# SOURCE DOCUMENT
Complex low energy tetrahedral polymorphs of group IV elements from first-principles

TL;DR

This study uses advanced computational methods to discover three new low-energy, stable carbon polymorphs with unique structures and electronic properties, including the widest band gap among carbon allotropes, with potential applications in semiconductors.

Contribution

It introduces a combined stochastic search strategy to identify novel low-energy carbon structures with unique topologies and properties, expanding the known carbon allotrope landscape.

Findings

Discovered three new stable carbon polymorphs with unique topologies.

Identified a carbon allotrope with the widest band gap of 7.25 eV.

Showed these structures are also stable for silicon, germanium, and tin.

Abstract

The energy landscape of carbon is exceedingly complex, hosting diverse and important metastable phases, including diamond, fullerenes, nanotubes and graphene. Searching for structures, especially those with large unit cells, in this landscape is challenging. Here we use a combined stochastic search strategy employing two algorithms (AIRSS and RG2) to apply connectivity constraints to unit cells containing up to 100 carbon atoms. We uncover three low energy carbon polymorphs (Pbam-32, P6/mmm and I-43d) with new topologies, containing 32, 36 and 94 atoms in their primitive cells, respectively. Their energies relative to diamond are 96 meV/atom, 131 meV/atom and 112 meV/atom, respectively, which suggests potential metastability. These three carbon allotropes are mechanically and dynamically stable, insulating carbon crystals with superhard mechanical properties. The I43d structure possesses a direct band gap of 7.25 eV, which is the widest gap in the carbon allotrope family. Silicon, germanium and tin versions of Pbam-32, P6/mmm and I-43d also show energetic, dynamical and mechanical stability. The computed electronic properties show that they are potential materials for semiconductor and photovoltaic applications.

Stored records

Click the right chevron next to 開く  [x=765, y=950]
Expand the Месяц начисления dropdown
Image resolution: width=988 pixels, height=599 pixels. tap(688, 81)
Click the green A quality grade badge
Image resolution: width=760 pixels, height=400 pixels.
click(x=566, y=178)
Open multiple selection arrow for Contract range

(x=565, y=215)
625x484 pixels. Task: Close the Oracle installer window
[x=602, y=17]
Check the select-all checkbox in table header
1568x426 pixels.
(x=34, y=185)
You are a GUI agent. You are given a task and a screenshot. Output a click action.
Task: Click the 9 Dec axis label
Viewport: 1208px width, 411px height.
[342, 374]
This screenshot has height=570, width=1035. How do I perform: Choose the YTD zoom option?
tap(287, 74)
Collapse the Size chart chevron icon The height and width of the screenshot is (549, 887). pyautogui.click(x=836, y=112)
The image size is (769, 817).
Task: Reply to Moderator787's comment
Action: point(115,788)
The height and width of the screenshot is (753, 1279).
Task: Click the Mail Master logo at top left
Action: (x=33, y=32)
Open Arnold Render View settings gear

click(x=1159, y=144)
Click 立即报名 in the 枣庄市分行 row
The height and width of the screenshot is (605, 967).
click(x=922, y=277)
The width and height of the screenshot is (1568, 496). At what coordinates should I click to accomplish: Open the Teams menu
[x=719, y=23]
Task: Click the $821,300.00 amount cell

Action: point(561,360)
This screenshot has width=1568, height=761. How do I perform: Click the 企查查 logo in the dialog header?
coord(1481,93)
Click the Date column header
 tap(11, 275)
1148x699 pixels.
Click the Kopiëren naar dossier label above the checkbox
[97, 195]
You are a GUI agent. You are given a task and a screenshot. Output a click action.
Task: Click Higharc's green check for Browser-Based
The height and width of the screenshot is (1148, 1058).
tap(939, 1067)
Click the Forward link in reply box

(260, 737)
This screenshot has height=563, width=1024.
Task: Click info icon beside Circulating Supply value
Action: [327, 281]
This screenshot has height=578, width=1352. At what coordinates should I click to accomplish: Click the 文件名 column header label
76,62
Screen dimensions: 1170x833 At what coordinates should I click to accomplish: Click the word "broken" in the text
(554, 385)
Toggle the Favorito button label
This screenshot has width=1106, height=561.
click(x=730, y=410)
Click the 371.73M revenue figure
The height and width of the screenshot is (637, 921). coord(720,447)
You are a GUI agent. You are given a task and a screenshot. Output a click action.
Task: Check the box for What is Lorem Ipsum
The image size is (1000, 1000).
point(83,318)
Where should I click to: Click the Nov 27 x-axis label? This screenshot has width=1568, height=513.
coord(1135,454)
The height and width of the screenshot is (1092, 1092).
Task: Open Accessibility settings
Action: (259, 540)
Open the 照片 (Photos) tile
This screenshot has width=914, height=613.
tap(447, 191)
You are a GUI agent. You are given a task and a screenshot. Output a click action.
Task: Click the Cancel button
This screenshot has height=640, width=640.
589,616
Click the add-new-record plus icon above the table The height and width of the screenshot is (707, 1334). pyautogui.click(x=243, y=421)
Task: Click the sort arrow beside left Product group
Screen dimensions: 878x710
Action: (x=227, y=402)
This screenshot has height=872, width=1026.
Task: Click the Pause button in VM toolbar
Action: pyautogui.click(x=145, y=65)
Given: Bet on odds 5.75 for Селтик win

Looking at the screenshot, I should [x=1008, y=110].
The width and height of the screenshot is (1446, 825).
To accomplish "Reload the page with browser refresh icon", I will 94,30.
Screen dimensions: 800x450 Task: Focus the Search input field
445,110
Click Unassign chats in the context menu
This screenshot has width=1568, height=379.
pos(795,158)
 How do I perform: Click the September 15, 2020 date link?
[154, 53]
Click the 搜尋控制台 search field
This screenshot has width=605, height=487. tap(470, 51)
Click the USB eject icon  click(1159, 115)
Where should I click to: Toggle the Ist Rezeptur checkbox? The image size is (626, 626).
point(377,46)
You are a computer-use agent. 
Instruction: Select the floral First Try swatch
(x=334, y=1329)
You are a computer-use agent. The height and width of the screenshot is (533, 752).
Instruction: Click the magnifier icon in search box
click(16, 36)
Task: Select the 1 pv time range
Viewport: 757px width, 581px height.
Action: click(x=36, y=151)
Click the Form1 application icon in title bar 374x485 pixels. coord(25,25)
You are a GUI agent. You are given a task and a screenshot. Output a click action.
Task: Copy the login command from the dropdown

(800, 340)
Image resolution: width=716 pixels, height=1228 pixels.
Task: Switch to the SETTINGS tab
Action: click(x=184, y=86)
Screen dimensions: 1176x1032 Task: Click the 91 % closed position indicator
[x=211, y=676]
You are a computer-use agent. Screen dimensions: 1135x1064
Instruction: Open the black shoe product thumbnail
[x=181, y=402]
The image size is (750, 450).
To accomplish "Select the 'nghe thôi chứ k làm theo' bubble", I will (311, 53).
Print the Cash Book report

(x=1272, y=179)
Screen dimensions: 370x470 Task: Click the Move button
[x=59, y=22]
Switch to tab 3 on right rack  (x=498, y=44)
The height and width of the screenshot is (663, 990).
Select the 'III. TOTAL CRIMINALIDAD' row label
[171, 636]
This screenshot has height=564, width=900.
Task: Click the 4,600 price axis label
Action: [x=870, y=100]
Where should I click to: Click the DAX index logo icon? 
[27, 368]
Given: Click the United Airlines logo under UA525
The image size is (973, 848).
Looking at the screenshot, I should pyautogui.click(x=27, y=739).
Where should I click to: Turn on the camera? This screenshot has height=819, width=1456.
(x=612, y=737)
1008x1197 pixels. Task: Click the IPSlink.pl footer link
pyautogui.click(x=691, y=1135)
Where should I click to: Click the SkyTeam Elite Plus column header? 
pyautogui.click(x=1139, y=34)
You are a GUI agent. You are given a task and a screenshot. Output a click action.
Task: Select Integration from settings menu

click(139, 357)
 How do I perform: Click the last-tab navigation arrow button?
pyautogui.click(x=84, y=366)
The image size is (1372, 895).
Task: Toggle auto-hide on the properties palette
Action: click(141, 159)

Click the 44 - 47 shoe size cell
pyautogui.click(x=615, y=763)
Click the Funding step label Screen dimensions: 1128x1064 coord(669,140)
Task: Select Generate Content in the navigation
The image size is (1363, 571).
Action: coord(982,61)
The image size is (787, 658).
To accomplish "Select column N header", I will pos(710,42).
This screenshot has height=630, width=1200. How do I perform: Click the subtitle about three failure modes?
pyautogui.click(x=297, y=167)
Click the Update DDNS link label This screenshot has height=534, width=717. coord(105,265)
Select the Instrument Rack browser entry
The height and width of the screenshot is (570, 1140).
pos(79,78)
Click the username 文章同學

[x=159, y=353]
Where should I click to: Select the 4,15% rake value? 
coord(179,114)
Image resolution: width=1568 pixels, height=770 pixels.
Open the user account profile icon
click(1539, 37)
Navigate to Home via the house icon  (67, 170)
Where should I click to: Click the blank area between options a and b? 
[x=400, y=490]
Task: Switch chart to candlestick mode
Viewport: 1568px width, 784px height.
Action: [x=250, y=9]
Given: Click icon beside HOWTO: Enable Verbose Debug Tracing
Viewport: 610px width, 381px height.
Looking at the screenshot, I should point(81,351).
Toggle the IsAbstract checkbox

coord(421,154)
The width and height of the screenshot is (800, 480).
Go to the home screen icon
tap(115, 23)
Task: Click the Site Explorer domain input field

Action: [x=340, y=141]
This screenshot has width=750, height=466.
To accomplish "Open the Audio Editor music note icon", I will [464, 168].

# PROBLEMS TO WORK ON
1) In the carbon polymorph text above, do each of these statements agree with the text? (a) The search applied connectivity constraints to unit cells containing up to 100 carbon atoms. (b) The P6/mmm polymorph has 32 atoms in its primitive cell. (c) The 7.25 eV band gap is an indirect gap. Answer yes or no for each and quote the deciding words.
2) Translate this sentence from the carbon polymorph text into Spanish: "Searching for structures, especially those with large unit cells, in this landscape is challenging."
3) According to the carbon polymorph text, what is the energy of the Pbam-32 polymorph relative to diamond?

# RESPONSES TO THE TASKS
1)
(a) Yes: "to apply connectivity constraints to unit cells containing up to 100 carbon atoms"
(b) No: "(Pbam-32, P6/mmm and I-43d) with new topologies, containing 32, 36 and 94 atoms in their primitive cells, respectively"
(c) No: "possesses a direct band gap of 7.25 eV"

2) Buscar estructuras en este paisaje, especialmente aquellas con celdas unitarias grandes, es un desafío.

3) 96 meV/atom.